> **PROBLEM**: In the listing that follows, locate the line containing "Instruction: Click the green checkmark icon" and the line containing "The width and height of the screenshot is (1026, 692).". Retype exactly those two lines and every line between them, and nothing more.
>>>>
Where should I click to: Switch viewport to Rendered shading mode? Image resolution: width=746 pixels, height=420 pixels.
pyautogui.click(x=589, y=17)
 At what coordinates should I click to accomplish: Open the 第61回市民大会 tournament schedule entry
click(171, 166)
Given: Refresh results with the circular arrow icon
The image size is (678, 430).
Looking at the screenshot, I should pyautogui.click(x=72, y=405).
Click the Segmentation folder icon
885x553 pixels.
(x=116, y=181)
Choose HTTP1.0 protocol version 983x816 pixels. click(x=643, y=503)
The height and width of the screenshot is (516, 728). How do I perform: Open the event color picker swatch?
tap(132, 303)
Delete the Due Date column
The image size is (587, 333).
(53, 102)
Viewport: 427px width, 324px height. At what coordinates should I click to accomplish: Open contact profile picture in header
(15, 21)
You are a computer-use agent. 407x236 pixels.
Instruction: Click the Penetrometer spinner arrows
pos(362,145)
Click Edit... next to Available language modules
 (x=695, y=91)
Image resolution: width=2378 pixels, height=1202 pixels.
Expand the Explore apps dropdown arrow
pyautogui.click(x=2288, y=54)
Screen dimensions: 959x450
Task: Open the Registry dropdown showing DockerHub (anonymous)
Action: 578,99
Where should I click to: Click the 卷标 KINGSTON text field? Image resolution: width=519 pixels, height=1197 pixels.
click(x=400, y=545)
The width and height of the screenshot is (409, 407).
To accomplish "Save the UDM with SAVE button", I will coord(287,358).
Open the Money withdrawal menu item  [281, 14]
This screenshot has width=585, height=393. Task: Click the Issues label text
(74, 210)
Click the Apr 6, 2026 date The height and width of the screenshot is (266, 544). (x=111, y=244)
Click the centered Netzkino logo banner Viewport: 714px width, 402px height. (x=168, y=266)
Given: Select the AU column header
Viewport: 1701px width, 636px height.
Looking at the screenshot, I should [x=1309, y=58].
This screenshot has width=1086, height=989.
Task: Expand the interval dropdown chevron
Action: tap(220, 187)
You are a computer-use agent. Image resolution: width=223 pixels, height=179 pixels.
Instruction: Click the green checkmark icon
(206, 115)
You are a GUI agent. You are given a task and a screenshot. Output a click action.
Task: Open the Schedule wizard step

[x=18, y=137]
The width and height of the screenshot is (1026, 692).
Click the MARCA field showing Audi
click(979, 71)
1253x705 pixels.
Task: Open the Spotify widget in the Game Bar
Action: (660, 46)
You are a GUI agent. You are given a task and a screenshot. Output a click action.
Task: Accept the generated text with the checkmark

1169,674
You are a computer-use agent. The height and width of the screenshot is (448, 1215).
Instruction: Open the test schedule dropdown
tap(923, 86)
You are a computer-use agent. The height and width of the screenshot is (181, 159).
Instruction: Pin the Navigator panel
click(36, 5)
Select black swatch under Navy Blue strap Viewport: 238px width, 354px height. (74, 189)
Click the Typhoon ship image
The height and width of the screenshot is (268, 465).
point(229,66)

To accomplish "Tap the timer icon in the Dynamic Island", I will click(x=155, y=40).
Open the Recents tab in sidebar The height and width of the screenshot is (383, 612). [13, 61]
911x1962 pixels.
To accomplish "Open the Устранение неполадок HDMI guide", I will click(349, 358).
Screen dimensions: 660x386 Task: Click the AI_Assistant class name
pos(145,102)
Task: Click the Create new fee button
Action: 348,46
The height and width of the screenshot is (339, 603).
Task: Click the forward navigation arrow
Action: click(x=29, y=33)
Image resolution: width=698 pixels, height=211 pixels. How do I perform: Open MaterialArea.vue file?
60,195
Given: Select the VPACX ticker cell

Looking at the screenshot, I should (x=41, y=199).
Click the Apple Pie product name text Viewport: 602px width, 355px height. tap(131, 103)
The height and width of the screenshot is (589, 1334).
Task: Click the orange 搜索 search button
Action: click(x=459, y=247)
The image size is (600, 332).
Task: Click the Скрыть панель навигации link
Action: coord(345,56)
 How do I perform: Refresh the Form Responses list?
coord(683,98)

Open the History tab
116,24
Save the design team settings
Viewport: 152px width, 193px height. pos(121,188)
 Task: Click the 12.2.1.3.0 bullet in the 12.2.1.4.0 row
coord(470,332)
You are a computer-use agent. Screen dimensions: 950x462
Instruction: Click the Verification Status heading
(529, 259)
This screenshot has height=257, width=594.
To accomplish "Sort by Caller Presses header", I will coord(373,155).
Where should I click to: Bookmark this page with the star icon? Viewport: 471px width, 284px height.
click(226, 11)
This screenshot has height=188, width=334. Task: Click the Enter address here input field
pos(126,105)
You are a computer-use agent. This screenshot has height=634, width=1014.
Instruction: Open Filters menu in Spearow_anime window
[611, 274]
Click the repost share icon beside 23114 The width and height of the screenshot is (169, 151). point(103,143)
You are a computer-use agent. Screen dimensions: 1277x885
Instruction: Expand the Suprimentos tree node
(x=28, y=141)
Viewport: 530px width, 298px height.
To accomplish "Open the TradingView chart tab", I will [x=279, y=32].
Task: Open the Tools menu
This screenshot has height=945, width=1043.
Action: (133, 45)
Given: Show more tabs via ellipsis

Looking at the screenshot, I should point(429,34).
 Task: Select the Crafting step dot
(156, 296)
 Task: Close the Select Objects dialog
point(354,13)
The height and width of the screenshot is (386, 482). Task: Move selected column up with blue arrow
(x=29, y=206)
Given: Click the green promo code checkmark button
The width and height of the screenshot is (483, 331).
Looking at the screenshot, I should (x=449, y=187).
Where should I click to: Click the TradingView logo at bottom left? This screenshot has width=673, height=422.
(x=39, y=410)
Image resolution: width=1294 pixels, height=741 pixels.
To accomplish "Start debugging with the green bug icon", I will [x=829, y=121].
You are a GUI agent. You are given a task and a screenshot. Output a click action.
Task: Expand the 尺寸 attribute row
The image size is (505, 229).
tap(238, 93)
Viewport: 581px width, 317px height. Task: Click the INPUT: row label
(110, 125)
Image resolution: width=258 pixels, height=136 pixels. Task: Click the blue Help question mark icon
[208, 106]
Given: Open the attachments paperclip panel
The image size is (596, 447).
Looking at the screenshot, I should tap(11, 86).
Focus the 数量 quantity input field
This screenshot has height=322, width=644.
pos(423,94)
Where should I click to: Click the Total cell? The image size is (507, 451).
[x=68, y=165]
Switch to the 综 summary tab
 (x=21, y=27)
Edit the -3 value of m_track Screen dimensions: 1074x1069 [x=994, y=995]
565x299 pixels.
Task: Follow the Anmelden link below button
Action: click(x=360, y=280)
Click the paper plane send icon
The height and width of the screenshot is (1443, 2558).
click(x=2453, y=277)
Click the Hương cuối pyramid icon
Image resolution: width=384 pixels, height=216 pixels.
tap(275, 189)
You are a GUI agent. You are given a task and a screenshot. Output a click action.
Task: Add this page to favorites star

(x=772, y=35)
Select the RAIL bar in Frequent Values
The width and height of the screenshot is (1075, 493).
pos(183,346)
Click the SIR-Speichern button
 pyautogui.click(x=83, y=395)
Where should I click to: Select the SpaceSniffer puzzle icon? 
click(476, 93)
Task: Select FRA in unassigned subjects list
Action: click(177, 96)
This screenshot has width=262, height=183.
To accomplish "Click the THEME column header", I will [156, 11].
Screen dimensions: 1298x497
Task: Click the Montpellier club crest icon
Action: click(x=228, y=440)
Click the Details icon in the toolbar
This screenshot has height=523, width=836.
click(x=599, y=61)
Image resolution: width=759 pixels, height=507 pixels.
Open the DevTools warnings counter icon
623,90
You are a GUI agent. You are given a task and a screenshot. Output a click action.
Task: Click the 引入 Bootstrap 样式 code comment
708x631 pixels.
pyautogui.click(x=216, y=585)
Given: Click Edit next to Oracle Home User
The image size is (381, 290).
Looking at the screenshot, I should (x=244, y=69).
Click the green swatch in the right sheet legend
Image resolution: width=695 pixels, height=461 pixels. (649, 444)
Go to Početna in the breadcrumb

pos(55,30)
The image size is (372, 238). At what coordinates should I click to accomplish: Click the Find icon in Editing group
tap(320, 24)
<<<<
> **RESPONSE TO THE EXERCISE**:
Instruction: Click the green checkmark icon
(206, 115)
You are a GUI agent. You are given a task and a screenshot. Output a click action.
Task: Open the Schedule wizard step

[x=18, y=137]
The width and height of the screenshot is (1026, 692).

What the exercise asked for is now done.